If that's the case, why can't you just add an arbitrary + 1 wherever you please and call it a day?
Let's say you have a large equilateral triangle of side n. Covering it with triangles of side 1 is pretty easy: you build a pyramid out of them without any overlap. That requires n^2 smaller triangles. Now let's say you make the large triangle sliiightly larger, so it'll have sides of n+ε instead of n - for example we gone from 11.0 to 11.00001. How many smaller triangles do you need to cover it?
Obviously n^2 isn't going to be enough - because that was exactly enough to cover a large triangle of side n. Our slighty-bigger triangle is slightly bigger, so it has a larger area. We're going to need at least one additional small triangle to cover the added area, leaving us with n^2+1 as an absolute lower bound. But just because it is a lower bound doesn't mean it is actually possible - you'd first have to demonstrate that it can actually be done.
This paper demonstrates two different methods of constructing it with n^2+2 triangles, providing an upper bound which is definitely possible. This means we still don't know the exact number of triangles required, but we do know it is definitely bigger than n^2 and definitely smaller than or equal to n^2+2.

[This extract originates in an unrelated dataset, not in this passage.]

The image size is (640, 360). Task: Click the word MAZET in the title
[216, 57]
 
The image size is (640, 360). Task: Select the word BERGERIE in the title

This leaves the question: is n^2+1 possible?
Q2: The problem is non-trivial because it appears to open up a trapezoid somewhere in the stacked triangle solution that can't be covered by a single triangle?
Q3: This sounds provably impossible unless there's another way to cover the n triangle other than stacking. It sounds like the solution space is pretty finite and can be manually exhausted. Is there something I'm missing?
Sorry, I'm slow on these things.
Q2: A trapezoid is left at the bottom if you just stack triangles, yes. Other approaches will probably result in one or more gaps of a different shape.
Q3: There's an infinite number of ways you can arrange the small triangles, so an exhaustive search isn't going to help you. The interesting part is that there is a proof of n^2+1 being possible for all non-equilateral triangles, so there is definitely a possibility of it also being possible for equilateral triangles.
As you already noticed, there might be approaches beyond stacking. Look up "square packing in a square"[0] for fun, you get some really ugly-looking non-obvious results out of that.
Don't worry about it, I know just enough to understand the problem - half of the linked PDF is also beyond me.
[0]: https://en.wikipedia.org/wiki/Square_packing#Square_packing_...
The annoying part about the paper is figure 2: it shows a different method of doing so, without mentioning that it is unrelated to figure 1. It is also drawn in a less obvious style, which really hurts its readability.